This week's shake-up in the enterprise marketplace has dual implications for the user community, according to analysts.
J.D. Edwards Co. and Baan International BLV were sold to PeopleSoft Inc. and an investment consortium, respectively. The combined PeopleSoft-J.D. Edwards entity created by the $1.7 billion deal will be the No. 2 vendor of business applications behind SAP AG. Baan, which will be merged with Chicago-based SSA Global Technologies, will perhaps be the fourth-largest ERP vendor, suggested a research note written by John Bermudez, an analyst at Boston-based AMR Research. (SSA Global Technologies, like Baan, specializes in manufacturing applications.)

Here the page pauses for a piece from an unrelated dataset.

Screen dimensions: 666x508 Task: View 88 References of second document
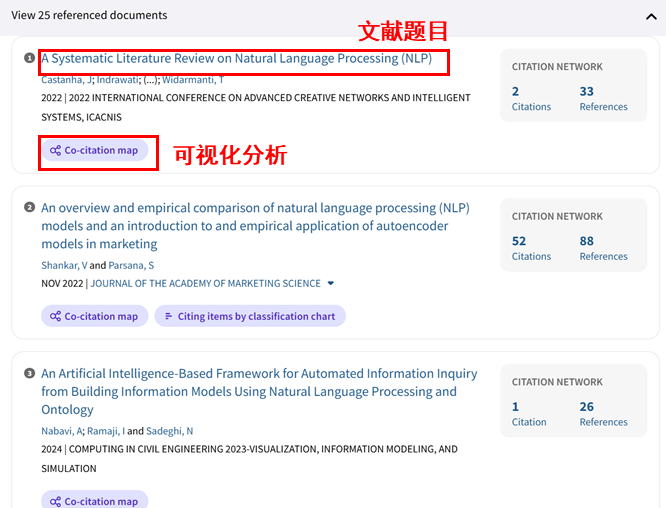point(603,248)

"In the last two days, the leadership of the enterprise resource planning market has shifted more than it has in the last five years," Bermudez said.

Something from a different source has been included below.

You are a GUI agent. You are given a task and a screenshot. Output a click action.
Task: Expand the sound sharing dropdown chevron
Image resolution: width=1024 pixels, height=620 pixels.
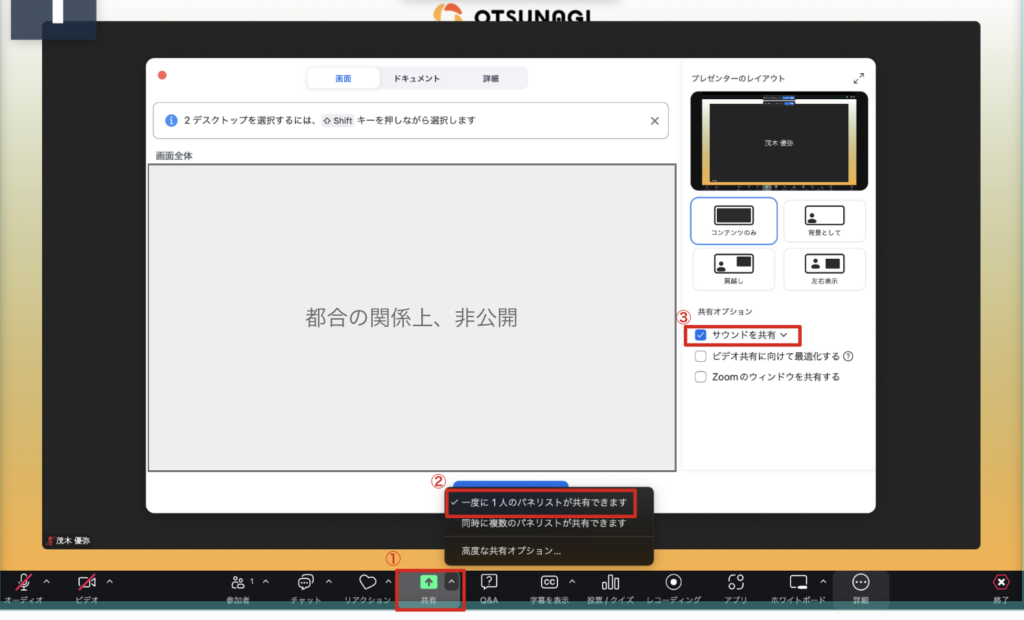click(784, 335)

Nevertheless, according to John Moore, an analyst at ARC Advisory Group Inc., a Dedham, Mass.-based consultancy, these acquisitions don't represent a seismic shift in the industry. Instead, they merely reflect the current market.
"There are too many suppliers, and they are unsustainable in the market with the number of customers that are available, period," Moore said.

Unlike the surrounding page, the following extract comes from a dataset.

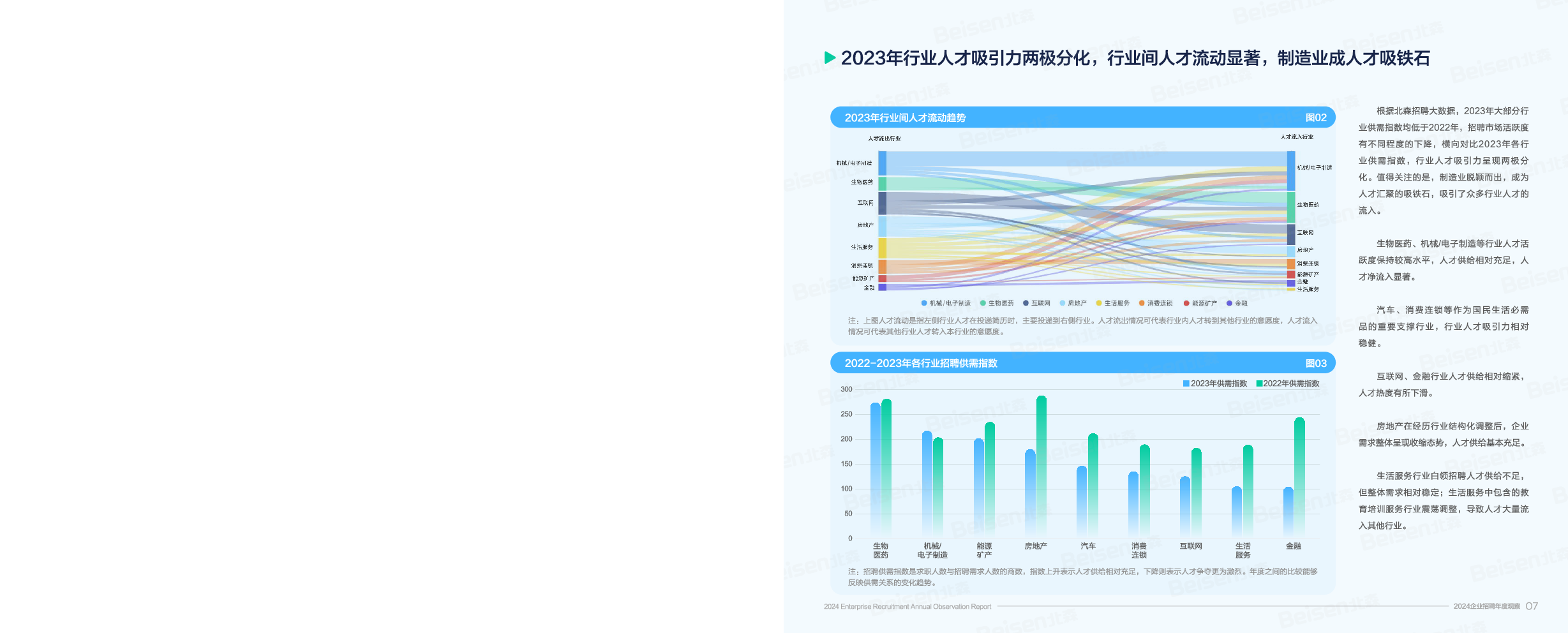Click the 2023年行业间人才流动趋势 chart header title

click(x=905, y=117)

The circumstances around each of the mergers differ. J.D. Edwards and PeopleSoft are both stable companies that are doing relatively well, despite a slowdown in IT spending that has dragged on for more than two years now. On the other hand, financially troubled Baan was acquired by Invensys PLC during a buying frenzy and is just one of a number of companies to be sold off again.
The newly joined J.D. Edwards/PeopleSoft will have considerable clout in the marketplace when the deal is completed by the end of the year, with $2.8 billion in annual revenue, 13,000 employees and more than 11,000 customers in 150 countries. For its part, Baan predicted that its newly combined company will represent $600 million in revenue and 16,500 customers once that merger is in place several months from now.
"What it signals is that we'll end up with only very large players here, which is neither good nor bad," Moore said. "It's good for the customer in that they get a more viable supply base. But what is bad is that they may not have quite the same negotiation room they had in the past."
At the very least, this week's shift will be a boost to PeopleSoft, which needed "credibility in manufacturing and a critical mass of customers," said Joshua Greenbaum, an analyst at Enterprise Applications Consulting, in Daly City, Calif.
While this is great news for both companies' customers, it's bad news for both SAP and Oracle Corp. "The competition for the next generation of apps in the manufacturing space just got a lot more real," said Greenbaum.